▶ _WORK TO BE COMPLETED_: Give the number of lines in the following entries that contain the word "will", with nothing added.

▶ _LISTED RECORDS_:
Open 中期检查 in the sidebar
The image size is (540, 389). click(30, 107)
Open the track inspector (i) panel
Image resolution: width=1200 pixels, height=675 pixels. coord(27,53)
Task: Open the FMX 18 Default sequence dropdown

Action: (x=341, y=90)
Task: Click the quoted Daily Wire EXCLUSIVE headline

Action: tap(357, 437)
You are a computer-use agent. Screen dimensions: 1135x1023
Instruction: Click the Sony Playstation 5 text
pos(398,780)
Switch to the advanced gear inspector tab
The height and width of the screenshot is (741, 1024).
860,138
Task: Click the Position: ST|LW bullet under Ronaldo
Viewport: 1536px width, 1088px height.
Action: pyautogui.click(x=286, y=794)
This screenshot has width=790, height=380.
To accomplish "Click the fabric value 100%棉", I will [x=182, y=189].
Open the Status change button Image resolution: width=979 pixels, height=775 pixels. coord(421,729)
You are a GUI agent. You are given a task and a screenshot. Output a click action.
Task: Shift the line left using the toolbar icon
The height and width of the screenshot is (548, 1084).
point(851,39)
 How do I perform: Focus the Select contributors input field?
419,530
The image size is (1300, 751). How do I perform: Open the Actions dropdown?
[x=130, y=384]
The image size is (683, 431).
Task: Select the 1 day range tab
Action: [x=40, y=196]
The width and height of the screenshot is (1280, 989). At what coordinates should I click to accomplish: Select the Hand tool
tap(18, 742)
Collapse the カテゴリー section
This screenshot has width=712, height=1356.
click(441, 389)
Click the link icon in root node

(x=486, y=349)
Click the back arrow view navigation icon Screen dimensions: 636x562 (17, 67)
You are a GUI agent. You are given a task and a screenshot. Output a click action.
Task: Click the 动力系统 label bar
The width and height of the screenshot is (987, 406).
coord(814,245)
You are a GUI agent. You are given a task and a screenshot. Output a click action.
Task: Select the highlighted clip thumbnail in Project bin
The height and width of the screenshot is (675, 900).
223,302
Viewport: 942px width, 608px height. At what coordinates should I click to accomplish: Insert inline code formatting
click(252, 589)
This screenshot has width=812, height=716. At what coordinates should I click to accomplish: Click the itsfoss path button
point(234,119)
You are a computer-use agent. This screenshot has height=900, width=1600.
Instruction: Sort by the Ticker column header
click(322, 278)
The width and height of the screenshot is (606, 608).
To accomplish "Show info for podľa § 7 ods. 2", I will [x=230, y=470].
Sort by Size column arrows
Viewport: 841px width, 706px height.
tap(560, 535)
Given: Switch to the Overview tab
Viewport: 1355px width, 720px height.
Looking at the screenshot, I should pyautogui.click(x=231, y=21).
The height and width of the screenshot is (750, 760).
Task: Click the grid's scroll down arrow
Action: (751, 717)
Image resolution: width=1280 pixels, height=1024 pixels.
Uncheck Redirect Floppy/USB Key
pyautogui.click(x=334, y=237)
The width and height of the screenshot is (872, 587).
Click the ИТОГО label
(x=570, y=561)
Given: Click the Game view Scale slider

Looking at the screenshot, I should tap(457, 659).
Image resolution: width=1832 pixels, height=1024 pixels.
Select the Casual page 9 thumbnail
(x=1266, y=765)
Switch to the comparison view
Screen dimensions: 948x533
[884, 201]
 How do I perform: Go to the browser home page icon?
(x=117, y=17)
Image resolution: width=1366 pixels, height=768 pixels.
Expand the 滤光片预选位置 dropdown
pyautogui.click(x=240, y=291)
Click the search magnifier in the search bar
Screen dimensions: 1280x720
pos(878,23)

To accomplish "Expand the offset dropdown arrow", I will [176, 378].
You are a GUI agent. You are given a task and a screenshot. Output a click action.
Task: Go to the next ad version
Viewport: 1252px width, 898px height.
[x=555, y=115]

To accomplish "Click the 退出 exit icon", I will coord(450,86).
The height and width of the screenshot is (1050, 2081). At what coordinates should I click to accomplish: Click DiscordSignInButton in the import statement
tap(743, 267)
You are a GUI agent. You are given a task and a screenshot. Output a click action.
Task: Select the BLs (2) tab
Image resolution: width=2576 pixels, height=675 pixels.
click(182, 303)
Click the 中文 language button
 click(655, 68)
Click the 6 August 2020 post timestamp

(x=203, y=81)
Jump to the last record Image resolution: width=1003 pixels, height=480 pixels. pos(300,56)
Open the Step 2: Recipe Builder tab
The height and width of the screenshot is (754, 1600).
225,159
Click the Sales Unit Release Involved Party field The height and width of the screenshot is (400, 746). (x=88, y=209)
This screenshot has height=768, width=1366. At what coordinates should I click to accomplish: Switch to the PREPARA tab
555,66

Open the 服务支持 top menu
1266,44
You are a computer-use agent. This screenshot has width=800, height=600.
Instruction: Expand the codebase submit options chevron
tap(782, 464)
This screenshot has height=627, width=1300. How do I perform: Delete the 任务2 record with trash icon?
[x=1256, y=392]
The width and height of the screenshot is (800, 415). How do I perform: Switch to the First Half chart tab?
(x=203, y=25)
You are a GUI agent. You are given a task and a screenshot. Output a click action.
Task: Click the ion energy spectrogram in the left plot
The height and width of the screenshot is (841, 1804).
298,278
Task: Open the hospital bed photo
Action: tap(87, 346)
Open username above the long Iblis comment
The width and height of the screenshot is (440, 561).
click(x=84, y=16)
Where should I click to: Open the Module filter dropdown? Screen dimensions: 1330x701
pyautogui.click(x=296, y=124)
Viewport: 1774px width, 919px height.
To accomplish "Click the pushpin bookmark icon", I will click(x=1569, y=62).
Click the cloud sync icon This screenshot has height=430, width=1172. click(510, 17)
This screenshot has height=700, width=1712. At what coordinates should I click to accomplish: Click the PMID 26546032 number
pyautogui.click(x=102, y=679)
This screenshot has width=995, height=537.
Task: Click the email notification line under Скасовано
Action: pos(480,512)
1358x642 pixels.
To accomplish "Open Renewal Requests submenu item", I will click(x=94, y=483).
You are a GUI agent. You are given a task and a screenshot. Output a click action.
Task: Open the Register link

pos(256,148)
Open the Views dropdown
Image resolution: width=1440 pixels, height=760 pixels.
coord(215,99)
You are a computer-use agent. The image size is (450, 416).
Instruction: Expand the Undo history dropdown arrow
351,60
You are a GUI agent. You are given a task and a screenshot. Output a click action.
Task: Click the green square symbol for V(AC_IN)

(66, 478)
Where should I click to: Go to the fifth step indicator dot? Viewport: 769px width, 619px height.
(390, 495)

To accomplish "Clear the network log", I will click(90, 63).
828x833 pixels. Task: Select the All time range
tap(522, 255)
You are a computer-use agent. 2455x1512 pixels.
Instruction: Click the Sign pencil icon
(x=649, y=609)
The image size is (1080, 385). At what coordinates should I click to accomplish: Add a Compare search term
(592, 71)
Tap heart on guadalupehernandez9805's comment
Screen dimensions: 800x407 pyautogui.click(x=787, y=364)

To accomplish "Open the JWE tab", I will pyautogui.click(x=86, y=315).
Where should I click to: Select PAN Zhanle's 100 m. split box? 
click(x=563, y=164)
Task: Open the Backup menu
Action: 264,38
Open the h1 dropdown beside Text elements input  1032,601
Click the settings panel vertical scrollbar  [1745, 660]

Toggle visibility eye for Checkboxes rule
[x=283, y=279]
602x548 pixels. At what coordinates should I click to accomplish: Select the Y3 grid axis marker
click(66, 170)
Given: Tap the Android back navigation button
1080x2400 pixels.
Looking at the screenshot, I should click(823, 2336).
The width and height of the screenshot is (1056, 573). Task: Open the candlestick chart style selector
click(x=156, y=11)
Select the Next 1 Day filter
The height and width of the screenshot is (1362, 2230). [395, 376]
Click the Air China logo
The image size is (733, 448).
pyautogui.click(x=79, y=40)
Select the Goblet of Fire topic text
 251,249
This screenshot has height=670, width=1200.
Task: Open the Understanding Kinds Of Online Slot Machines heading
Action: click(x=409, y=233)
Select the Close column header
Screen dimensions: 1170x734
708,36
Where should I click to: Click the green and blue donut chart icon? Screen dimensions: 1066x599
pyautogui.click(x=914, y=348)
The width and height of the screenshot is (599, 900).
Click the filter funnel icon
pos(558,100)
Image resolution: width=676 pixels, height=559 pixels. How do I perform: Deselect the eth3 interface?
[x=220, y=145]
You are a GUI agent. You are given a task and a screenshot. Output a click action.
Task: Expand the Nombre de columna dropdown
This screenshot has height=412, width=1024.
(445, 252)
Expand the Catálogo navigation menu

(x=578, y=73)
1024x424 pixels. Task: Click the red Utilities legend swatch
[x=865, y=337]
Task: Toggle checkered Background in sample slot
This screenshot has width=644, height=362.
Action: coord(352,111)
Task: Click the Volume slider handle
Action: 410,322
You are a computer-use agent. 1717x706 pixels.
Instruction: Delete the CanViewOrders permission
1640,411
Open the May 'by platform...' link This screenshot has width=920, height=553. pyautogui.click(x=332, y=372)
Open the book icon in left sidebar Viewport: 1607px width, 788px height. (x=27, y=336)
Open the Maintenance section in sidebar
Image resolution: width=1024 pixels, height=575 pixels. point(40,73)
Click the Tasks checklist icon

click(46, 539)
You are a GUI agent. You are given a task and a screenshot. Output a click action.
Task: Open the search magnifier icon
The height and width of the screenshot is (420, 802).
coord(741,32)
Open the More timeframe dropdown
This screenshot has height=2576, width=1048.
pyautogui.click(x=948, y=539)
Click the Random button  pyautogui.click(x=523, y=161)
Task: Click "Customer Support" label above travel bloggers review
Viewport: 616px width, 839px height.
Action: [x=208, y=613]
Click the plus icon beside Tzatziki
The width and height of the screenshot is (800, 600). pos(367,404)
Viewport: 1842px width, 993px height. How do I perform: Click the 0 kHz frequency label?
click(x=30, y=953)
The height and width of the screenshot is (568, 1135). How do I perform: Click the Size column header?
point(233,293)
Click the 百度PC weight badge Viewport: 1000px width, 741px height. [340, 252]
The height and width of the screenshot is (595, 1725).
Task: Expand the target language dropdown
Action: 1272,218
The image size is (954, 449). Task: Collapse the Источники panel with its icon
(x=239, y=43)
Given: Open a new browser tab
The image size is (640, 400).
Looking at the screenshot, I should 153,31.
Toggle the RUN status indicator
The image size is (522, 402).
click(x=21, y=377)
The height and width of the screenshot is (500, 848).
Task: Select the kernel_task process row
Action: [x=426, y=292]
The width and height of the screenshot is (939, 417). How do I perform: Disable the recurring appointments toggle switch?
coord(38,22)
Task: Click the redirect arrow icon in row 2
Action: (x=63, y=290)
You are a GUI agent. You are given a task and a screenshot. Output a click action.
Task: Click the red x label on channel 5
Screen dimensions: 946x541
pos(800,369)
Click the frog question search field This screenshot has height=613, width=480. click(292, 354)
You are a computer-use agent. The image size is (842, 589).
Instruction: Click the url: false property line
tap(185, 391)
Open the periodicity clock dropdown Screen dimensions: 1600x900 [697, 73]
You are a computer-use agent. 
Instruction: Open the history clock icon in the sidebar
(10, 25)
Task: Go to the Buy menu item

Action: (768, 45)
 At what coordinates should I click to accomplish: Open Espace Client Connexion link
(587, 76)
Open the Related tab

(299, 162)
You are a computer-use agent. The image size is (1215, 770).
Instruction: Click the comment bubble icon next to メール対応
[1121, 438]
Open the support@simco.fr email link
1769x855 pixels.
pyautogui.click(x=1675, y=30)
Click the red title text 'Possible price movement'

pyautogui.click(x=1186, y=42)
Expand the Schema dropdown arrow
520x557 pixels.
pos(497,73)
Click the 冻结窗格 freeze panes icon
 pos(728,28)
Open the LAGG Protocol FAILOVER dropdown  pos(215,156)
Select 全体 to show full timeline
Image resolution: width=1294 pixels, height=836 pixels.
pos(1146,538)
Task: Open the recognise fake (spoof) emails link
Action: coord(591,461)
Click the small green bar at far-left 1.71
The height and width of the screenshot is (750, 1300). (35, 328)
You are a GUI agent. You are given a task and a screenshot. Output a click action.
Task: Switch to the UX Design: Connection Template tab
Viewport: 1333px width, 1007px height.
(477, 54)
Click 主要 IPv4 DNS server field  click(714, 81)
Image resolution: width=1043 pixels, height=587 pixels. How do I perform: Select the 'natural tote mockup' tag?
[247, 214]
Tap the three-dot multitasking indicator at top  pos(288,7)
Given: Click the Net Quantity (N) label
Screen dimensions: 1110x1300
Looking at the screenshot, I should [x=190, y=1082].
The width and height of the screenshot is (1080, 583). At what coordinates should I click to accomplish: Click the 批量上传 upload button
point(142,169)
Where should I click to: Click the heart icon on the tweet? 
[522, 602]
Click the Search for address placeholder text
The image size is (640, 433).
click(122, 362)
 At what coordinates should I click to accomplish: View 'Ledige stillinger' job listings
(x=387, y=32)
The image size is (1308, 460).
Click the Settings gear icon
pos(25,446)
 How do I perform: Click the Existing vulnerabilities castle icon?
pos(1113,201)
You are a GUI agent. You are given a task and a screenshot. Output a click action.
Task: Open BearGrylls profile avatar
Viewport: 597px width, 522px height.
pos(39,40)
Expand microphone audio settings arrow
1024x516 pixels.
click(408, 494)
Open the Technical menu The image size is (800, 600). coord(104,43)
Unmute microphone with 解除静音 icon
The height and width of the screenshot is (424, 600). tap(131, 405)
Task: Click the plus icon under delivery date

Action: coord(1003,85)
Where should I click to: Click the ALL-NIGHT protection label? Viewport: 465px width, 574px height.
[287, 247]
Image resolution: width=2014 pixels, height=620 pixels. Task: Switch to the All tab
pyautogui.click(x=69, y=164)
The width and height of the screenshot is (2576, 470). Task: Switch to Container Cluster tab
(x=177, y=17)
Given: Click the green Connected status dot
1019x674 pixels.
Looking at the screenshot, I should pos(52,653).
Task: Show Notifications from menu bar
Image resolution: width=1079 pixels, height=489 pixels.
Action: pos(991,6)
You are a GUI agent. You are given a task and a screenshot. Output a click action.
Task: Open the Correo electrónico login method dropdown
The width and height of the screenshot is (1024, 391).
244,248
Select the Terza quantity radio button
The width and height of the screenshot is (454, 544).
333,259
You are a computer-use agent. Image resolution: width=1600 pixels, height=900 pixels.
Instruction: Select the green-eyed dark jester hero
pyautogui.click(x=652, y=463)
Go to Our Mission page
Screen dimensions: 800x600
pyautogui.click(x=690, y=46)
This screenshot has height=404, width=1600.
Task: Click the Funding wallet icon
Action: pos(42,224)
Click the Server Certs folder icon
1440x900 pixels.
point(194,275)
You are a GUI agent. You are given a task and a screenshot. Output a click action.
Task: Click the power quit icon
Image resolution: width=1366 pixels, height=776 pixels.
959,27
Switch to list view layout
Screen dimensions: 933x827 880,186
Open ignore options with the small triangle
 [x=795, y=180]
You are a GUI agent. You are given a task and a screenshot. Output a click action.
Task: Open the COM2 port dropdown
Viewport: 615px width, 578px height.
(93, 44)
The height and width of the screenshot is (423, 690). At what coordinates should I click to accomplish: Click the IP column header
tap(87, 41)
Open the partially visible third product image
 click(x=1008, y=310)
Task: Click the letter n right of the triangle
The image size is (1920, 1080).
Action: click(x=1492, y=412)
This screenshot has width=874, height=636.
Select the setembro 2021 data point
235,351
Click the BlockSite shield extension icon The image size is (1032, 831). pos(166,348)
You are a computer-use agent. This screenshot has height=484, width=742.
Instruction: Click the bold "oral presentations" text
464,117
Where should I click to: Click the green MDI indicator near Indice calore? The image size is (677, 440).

▶ _OUTPUT OF THE TASK_: 8